I opted to play chess with my boyfriend, Ben, for the sake of game reflection, dissection, and journalling in my Games and Learning course at CU Denver. When we began to play at a quaint coffeehouse, I felt quite confident that I could showcase a couple interesting moves, but Ben did not mention that he was quite skilled at the game. What began as fun, turned into a fierce competition and ended in checkmate, Ben’s favor.
I asked myself the following questions while playing the game:
- What is Ben’s skill level?
- Are we comparable?
- What is is Ben’s strategy?
- How many moves ahead is Ben planning?
- How long does he take to decide his next move?
- How should my strategy change to combat Ben’s strategy?
Difficulties & Surprises
As we played, I realized Ben was much better than he let on. I quickly saw by his third move, he was playing the long game. He wasn’t interested in my pawns, but more about setting the board up to his advantage.
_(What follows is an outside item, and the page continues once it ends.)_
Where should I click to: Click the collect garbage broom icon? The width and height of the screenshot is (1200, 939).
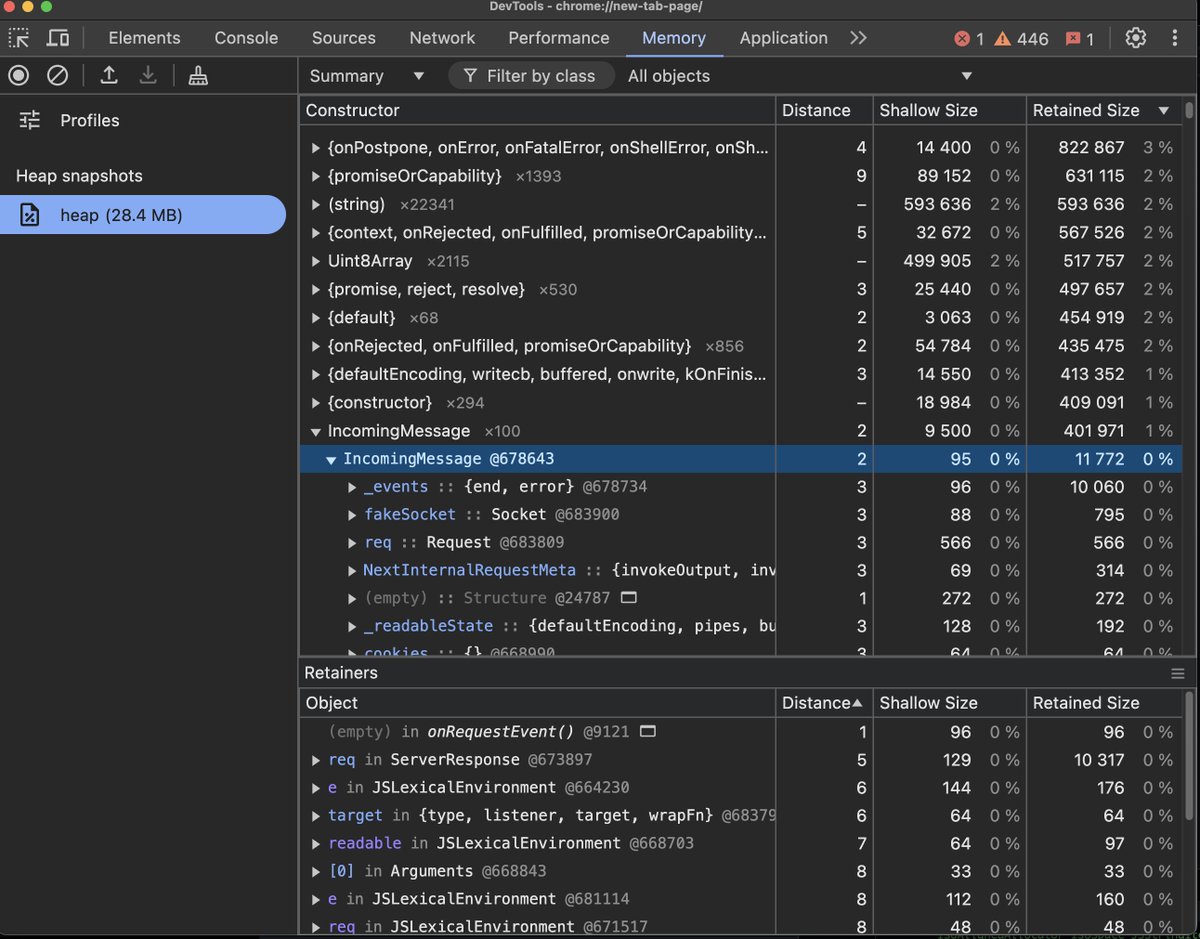[x=198, y=75]
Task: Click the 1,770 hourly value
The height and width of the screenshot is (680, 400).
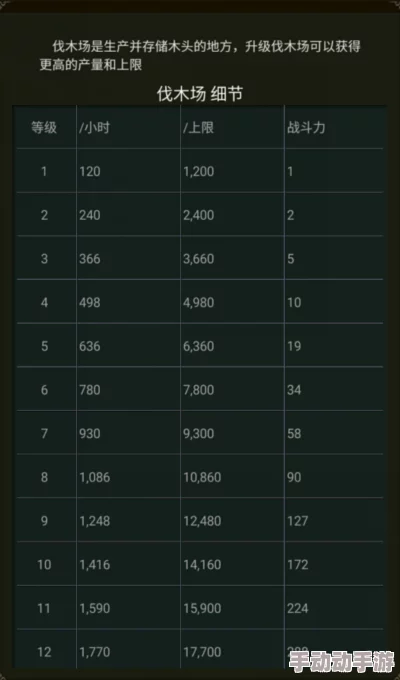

This posed as both a surprise and increased difficulty for me. I gathered that he was planning more than three moves out, which was beyond my mental capabilities. His moves began to put me on the defense rather than the offense. Not long after that, I was begrudgingly obliterated.
Chess is the perfect game that requires strategy, planning, composure, and skill. I was constrained by my lower skill level and inability to hide my emotions. I kept telling Ben to play his game and not let me win. Ben kept asking if I was sure about that, indicating that his constraints were to not upset me. I might go so far as to say the game was a reflection of our relationship. We both can play the game, but I want a partner who will challenge me. Ben certainly does just that!
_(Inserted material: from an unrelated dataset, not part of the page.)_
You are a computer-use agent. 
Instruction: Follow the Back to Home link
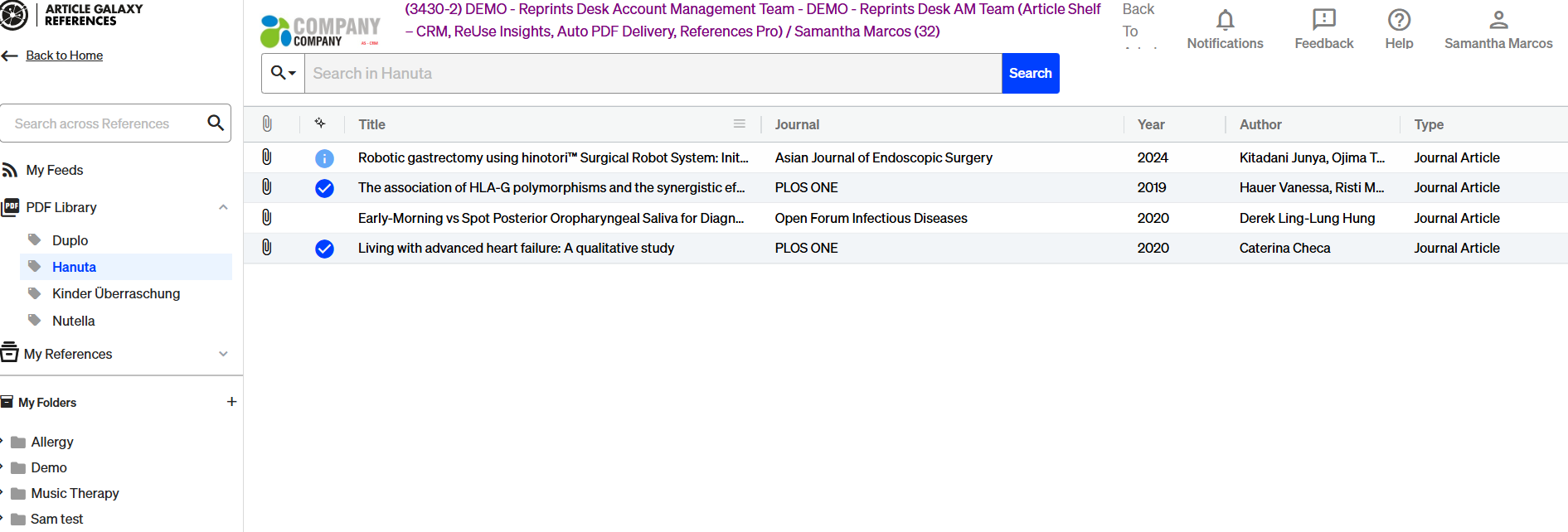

Ben and I achieved the first question of Will Wright’s litmus test for a game’s engagement and success, “Can we try?” (Salen, 2008, p. 11). There was also a critical moment for Ben when he decided to fully play his best even though he knew he had the advantage. As the game progressed and I began losing, I asked the second important game question, “Can I save it?” (Salen, 2008, p. 11). I played my best until I realized I couldn’t save the game. After my ego healed, I felt I needed to learn from Ben’s superior chess playing abilities.
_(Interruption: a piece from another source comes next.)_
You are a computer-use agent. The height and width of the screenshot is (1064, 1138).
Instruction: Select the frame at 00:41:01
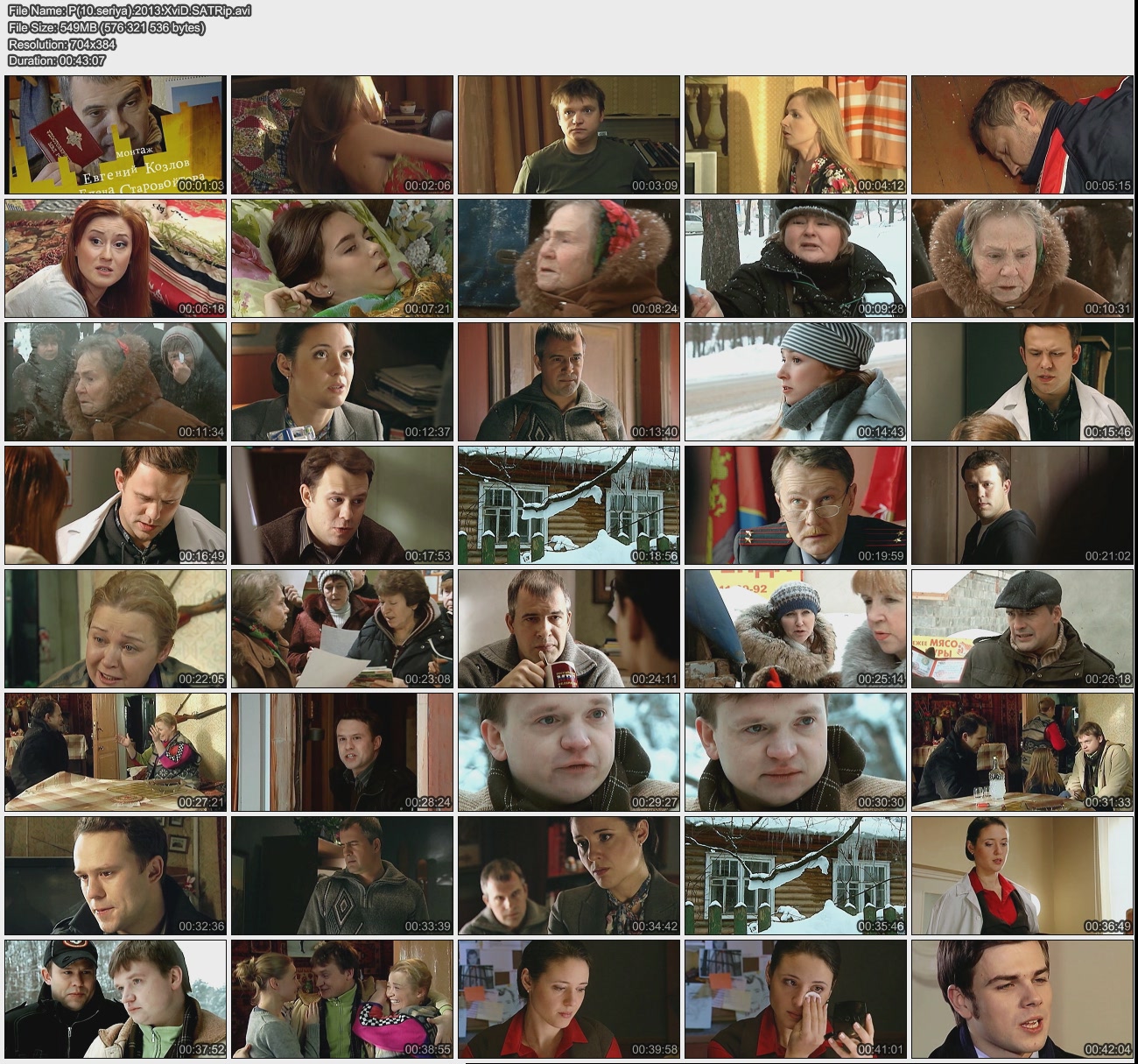tap(795, 999)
We have not yet played again, but our next game’s goal is to employ Gee’s theory, “learning should be a collaborative dance between the teacher’s guidance and the learner’s actions and interpretations,” (2004, p. 68). I see Ben as the teacher since he has a better grasp of chess. If we slow the game down and talk through moves, then I have a greater opportunity to learn. Our last game was not necessarily fun for either of us because we came from a place of competition rather than curiosity. True, I learned a bit, but I would benefit much more by learning Ben’s skills than acting like I can play at his level.
My experience of playing chess seemed like inception. Chess is complex even without the added challenge of playing one’s significant other. I learned about the dynamics of our relationship through play. One major realization being that I sometimes ask for what I cannot handle. It would be wise to remember this experience and apply it in my daily life. I should ask myself, “Am I really capable of challenging Ben now or would this be a better opportunity to slow down, communicate, and learn from Ben?”